— TASK TO COMPLETE —
Starting at the top of the entries below, write out each line up to and including the one containing "Image resolution: width=813". Leave the pictures out.

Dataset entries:
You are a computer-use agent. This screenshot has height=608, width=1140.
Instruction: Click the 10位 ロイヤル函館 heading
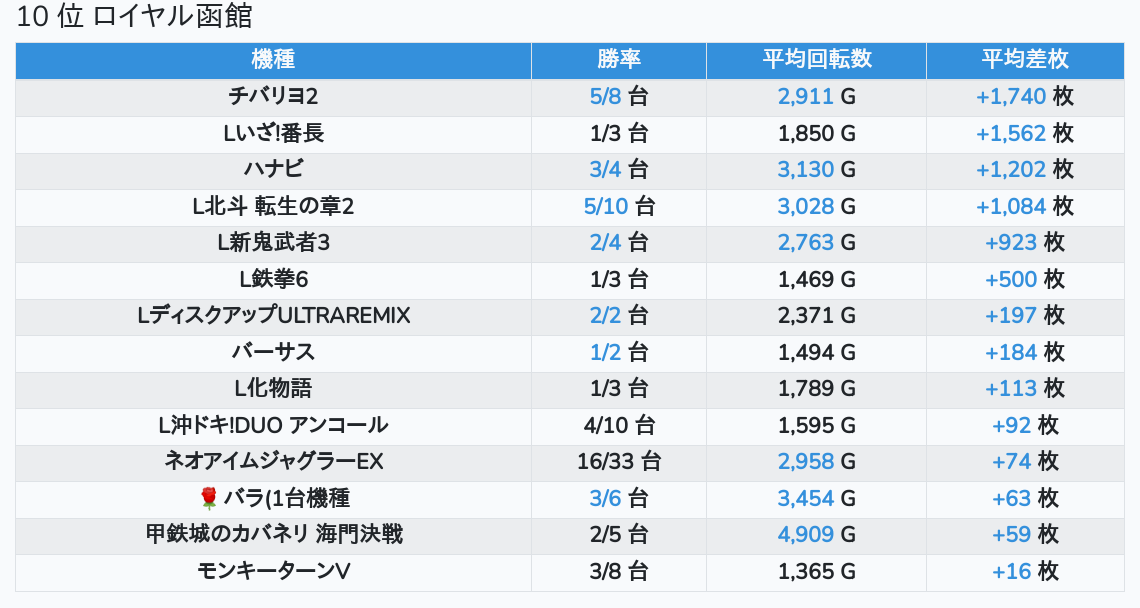135,17
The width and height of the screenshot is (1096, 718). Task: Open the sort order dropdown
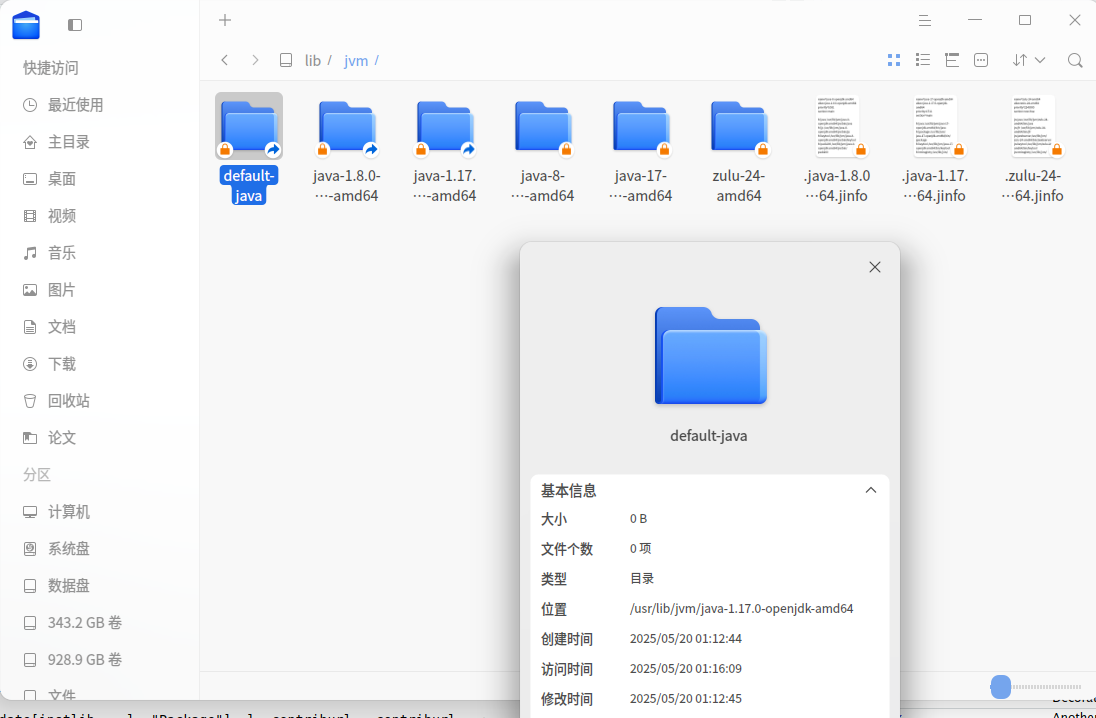1028,60
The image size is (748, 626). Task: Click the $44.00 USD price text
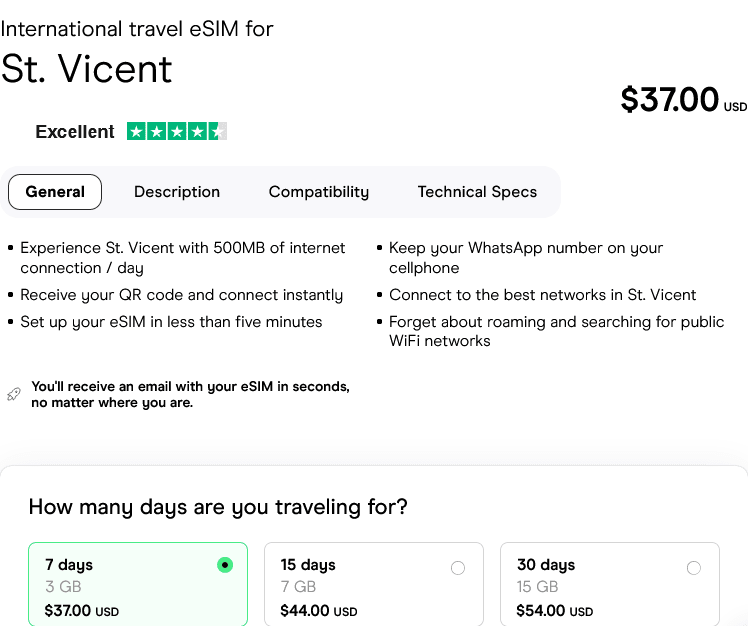318,610
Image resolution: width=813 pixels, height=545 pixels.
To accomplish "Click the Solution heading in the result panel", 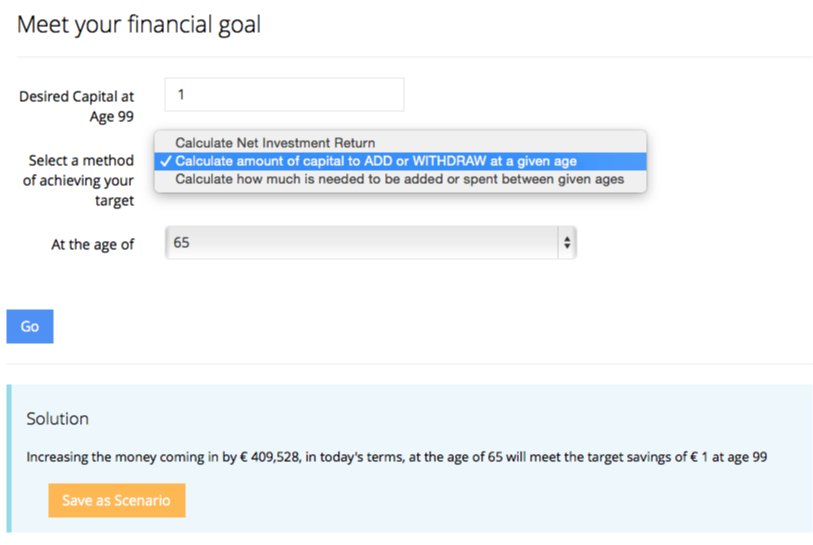I will pos(58,419).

— ANSWER BOX —
You are a computer-use agent. This screenshot has height=608, width=1140.
Instruction: Click the 10位 ロイヤル函館 heading
135,17
The width and height of the screenshot is (1096, 718). Task: Open the sort order dropdown
1028,60
The image size is (748, 626). Task: Click the $44.00 USD price text
318,610
Image resolution: width=813 pixels, height=545 pixels.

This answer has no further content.